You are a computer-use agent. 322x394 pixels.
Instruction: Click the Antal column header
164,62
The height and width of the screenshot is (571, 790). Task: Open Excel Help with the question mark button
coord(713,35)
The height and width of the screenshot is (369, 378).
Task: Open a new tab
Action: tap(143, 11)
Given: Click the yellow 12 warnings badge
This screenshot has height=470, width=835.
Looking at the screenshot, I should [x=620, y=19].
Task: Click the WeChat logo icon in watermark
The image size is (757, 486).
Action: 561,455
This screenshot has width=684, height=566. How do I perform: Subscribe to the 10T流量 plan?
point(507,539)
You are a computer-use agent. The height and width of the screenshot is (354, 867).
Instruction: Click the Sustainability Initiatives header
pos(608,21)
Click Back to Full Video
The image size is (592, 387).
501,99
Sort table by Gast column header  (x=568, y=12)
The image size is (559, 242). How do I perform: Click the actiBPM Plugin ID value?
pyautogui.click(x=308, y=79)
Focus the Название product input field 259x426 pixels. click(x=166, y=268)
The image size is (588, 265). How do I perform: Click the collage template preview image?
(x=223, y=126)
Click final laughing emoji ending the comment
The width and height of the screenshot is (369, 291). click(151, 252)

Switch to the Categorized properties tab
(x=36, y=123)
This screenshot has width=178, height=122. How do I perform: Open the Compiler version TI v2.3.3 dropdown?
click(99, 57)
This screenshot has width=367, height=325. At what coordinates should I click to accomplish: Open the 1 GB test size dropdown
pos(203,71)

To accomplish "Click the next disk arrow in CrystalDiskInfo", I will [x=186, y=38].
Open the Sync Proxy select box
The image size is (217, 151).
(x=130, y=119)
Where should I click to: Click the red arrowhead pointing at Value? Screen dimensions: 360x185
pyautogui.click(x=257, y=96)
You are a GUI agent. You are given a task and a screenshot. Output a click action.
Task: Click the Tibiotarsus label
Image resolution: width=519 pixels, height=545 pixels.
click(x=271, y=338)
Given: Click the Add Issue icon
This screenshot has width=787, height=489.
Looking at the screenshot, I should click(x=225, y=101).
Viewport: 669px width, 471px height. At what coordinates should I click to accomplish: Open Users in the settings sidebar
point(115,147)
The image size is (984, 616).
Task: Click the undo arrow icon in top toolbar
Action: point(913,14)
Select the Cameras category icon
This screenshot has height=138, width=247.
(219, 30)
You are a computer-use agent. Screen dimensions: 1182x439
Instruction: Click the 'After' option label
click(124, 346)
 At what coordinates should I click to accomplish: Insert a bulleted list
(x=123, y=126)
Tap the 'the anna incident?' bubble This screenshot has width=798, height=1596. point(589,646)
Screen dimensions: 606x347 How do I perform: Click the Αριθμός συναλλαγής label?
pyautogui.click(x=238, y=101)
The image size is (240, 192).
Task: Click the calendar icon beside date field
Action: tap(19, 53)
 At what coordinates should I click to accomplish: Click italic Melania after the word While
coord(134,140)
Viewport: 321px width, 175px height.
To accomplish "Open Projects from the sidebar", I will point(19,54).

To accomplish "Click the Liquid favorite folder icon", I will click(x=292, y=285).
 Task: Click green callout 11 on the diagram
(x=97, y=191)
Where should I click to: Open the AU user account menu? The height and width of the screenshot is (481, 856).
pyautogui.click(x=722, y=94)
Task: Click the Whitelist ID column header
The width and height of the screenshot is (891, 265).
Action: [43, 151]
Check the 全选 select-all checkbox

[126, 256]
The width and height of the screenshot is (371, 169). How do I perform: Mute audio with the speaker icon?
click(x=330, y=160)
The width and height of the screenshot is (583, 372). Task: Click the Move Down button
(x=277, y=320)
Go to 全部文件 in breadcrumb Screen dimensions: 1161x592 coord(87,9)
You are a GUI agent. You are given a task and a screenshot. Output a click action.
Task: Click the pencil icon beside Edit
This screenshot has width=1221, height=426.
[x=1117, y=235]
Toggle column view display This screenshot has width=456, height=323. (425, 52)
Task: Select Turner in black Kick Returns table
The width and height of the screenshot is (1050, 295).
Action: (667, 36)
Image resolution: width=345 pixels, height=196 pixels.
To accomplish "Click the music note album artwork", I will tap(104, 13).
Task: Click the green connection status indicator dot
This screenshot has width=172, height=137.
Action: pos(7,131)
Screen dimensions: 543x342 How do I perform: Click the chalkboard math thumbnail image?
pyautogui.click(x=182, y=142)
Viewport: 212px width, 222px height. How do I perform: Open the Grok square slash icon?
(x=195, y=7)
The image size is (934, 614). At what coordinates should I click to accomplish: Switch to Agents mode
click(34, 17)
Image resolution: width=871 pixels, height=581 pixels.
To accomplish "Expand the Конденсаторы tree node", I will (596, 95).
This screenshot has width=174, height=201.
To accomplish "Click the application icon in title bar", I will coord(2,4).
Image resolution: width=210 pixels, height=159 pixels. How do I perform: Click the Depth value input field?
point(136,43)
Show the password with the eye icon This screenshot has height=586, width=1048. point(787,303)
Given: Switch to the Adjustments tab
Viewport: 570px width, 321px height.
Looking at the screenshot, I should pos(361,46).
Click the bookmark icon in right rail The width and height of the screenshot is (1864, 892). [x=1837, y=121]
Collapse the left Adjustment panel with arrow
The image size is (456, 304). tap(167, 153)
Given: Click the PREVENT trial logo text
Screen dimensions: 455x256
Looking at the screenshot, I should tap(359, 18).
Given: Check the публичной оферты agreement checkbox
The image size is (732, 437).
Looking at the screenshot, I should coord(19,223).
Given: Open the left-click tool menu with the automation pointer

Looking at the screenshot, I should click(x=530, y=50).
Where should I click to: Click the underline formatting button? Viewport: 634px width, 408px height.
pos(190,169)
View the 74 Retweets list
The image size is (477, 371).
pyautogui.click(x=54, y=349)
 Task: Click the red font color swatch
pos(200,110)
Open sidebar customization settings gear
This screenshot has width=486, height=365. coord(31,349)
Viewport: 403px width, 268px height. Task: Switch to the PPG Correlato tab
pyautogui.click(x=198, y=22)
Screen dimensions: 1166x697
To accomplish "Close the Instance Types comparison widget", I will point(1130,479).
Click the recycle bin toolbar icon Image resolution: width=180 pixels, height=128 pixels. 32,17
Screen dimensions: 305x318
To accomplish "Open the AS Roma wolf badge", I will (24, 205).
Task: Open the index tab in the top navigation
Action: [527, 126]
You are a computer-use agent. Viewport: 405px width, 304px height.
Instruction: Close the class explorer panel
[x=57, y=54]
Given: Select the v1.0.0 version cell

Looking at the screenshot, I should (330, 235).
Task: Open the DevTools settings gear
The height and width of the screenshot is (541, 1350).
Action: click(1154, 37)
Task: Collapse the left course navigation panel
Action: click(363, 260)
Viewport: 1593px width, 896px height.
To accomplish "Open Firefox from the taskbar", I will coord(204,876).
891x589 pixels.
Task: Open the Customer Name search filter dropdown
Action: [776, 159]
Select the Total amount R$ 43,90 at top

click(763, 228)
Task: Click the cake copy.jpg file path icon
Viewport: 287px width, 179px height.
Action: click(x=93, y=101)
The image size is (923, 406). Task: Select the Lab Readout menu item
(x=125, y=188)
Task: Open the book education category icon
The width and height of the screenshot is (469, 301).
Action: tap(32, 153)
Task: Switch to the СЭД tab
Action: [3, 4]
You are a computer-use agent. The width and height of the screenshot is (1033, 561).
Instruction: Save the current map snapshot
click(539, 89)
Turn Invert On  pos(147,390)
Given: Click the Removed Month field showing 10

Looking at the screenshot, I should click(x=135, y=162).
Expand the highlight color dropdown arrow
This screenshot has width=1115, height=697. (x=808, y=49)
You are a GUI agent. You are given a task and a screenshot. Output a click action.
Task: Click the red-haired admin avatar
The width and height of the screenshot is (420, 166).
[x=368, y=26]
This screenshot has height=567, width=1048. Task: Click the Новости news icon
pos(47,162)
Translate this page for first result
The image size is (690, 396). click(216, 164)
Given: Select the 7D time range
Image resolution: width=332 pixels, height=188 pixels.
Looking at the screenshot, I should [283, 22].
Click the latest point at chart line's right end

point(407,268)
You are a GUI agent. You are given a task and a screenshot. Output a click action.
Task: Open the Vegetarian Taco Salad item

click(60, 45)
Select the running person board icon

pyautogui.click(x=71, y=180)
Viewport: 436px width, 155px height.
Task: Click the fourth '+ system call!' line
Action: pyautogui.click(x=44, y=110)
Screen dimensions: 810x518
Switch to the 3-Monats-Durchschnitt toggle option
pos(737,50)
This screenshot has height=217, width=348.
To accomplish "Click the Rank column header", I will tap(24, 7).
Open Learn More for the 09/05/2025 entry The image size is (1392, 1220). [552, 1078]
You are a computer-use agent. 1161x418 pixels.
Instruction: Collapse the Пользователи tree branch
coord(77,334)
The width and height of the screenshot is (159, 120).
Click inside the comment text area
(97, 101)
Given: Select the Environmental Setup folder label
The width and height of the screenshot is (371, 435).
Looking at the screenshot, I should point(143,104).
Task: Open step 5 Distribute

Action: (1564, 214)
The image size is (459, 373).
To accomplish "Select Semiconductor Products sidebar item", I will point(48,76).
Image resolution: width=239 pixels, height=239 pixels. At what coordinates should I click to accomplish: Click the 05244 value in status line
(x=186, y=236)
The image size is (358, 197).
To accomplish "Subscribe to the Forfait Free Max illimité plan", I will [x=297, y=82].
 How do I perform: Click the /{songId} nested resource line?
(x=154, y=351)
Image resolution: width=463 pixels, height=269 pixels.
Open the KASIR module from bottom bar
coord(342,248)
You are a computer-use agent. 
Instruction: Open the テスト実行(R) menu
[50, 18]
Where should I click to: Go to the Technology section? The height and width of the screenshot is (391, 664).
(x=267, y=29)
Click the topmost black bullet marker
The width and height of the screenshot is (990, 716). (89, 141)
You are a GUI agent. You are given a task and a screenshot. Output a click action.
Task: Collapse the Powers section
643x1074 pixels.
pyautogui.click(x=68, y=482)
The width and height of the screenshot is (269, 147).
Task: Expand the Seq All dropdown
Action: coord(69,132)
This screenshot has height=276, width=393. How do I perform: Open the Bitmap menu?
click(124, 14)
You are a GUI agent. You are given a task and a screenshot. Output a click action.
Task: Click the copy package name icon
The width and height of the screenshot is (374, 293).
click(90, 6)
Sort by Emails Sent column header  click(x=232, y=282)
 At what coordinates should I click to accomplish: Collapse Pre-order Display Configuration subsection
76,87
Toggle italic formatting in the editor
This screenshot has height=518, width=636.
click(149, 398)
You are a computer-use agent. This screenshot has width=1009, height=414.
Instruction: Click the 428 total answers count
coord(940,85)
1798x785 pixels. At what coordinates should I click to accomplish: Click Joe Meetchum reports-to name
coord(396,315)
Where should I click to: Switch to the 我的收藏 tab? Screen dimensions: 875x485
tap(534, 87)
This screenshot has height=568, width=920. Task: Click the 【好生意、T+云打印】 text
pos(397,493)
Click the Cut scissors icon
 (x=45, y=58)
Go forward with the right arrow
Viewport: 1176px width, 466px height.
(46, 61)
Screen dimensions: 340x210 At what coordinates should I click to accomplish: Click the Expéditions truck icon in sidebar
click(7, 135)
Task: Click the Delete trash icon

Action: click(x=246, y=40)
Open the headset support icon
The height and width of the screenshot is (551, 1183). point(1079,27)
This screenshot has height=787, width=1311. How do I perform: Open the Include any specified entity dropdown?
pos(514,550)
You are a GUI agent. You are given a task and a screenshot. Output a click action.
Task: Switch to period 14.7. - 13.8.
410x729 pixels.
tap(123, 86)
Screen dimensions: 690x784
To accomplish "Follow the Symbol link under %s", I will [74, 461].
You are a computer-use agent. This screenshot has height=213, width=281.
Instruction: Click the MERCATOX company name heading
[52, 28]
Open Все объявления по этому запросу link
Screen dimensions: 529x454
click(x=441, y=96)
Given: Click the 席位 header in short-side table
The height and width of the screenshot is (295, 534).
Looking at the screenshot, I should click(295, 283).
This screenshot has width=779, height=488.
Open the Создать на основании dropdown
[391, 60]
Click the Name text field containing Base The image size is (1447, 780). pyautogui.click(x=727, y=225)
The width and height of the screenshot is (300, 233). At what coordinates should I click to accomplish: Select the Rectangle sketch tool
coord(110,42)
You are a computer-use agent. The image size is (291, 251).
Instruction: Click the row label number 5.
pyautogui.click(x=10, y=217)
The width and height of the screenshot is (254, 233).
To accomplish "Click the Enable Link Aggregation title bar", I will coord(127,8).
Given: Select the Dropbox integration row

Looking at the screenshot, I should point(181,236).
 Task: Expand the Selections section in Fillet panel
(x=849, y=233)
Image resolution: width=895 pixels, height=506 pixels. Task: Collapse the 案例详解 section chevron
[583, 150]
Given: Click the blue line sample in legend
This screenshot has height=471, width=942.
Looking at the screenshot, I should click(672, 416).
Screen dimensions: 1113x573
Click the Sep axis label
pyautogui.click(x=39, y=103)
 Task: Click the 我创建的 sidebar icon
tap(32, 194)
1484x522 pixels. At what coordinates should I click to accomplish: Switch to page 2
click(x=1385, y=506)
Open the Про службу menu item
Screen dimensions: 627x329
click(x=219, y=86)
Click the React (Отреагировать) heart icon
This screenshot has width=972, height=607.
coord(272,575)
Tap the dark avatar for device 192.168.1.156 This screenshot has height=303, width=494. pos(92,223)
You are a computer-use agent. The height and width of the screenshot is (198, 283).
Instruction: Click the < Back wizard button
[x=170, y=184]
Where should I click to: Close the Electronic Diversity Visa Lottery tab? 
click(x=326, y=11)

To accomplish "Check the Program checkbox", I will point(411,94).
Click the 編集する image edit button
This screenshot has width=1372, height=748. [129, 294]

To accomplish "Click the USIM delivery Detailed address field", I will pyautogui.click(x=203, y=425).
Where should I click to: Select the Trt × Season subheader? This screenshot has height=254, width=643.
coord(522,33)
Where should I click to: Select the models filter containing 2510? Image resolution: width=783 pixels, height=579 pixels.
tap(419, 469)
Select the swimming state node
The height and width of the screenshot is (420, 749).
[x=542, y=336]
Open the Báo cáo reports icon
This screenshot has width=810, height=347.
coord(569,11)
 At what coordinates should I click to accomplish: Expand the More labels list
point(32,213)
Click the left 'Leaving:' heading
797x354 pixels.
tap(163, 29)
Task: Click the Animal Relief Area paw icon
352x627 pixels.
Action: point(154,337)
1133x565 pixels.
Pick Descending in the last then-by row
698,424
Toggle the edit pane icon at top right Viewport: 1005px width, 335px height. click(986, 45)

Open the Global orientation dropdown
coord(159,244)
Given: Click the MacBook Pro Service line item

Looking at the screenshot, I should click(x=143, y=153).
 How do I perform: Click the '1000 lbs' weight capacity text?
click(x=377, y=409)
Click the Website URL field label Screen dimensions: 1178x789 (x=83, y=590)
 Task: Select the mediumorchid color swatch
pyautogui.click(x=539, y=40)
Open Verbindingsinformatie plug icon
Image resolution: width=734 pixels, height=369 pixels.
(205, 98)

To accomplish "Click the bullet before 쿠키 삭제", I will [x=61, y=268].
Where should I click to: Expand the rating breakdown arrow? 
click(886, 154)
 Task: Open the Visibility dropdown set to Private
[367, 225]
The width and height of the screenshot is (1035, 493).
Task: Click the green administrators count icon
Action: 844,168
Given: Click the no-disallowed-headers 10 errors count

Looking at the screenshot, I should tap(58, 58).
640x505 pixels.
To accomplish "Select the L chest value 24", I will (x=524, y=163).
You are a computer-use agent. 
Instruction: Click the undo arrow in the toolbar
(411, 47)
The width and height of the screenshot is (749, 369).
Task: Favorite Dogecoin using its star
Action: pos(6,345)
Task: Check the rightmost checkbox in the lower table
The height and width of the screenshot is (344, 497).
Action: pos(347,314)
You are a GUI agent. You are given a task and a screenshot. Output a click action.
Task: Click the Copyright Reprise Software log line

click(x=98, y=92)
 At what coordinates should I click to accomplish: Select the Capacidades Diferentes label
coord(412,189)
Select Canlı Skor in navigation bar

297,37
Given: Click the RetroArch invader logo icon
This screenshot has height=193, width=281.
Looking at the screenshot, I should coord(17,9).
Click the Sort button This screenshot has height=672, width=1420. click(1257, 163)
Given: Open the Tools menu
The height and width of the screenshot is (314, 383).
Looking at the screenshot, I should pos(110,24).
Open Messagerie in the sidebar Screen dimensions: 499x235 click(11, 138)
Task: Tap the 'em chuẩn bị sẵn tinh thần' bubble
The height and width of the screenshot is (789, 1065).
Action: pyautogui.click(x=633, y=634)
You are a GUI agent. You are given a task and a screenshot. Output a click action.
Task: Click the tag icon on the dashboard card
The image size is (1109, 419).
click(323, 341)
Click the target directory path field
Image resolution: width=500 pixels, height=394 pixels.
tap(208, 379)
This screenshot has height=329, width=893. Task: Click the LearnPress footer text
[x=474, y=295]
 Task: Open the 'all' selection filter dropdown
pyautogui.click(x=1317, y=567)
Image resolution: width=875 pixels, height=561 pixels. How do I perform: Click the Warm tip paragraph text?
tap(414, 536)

============

> _Exercise prompt_:
All lines in the listing above between the line with "352x627 pixels." and the line with "Click the Website", inclusive, should be set down exactly, and no line outside that range.

> _Task response_:
352x627 pixels.
Action: point(154,337)
1133x565 pixels.
Pick Descending in the last then-by row
698,424
Toggle the edit pane icon at top right Viewport: 1005px width, 335px height. click(986, 45)

Open the Global orientation dropdown
coord(159,244)
Given: Click the MacBook Pro Service line item

Looking at the screenshot, I should click(x=143, y=153).
 How do I perform: Click the '1000 lbs' weight capacity text?
click(x=377, y=409)
Click the Website URL field label Screen dimensions: 1178x789 (x=83, y=590)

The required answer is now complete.